# Thermal Paste MX4 or MX2 or AS5 or Noctua Nth1



## teaj (Mar 24, 2015)

Hi guys, my Dell Inspiron 15R is running really hot now 75 C idle and 100+ C on load and if I dont do something then it can very well fry in summer. I need to clean it and apply some good thermal paste. What should I buy ? Arctic Silver 5 [Rs. 580] or Arctic MX4 [Rs. 810] or Arctic MX2 [Rs. 625] or Noctua Nth1 [Rs. 510] ? What is the best thermal paste?


----------



## SaiyanGoku (Mar 24, 2015)

Noctua NT-H1 or Arctic Mx-4 - Air Cooling - Linus Tech Tips

Get Noctua NTH1


----------



## bssunilreddy (Mar 25, 2015)

teaj said:


> Hi guys, my Dell Inspiron 15R is running really hot now 75 C idle and 100+ C on load and if I dont do something then it can very well fry in summer. I need to clean it and apply some good thermal paste. What should I buy ? Arctic Silver 5 [Rs. 580] or Arctic MX4 [Rs. 810] or Arctic MX2 [Rs. 625] or Noctua Nth1 [Rs. 510] ? What is the best thermal paste?

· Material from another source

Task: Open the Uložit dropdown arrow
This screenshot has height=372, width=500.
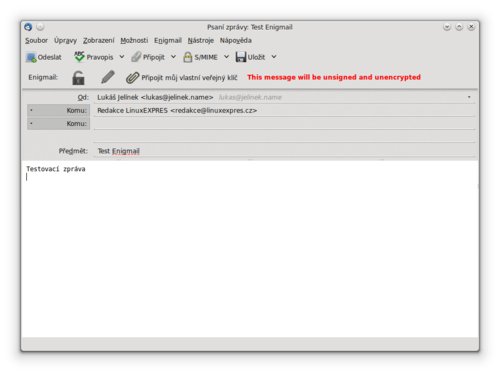Action: coord(274,57)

From where did you get those prices? Please provide any link if buying online For Noctua NTH1 [Rs. 510]...


----------



## Nerevarine (Mar 25, 2015)

> Get the cheaper one. Remember between the best and the worst decent thermal compound on the market we are talking about 1-2 degrees



Quote from member in the forum link, this I agree with.. Is 1 degree difference worth the price difference of Rs 300 ?


----------



## topgear (Mar 25, 2015)

Try this for a change from known brands  - Take the red pill 
ZT 5x 1g Thermal Grease Paste Compound Silicone For CPU Heatsink Heat Sink - Buy @ Best Price in India | Snapdeal


----------



## teaj (Mar 26, 2015)

bssunil said:


> From where did you get those prices? Please provide any link if buying online For Noctua NTH1 [Rs. 510]...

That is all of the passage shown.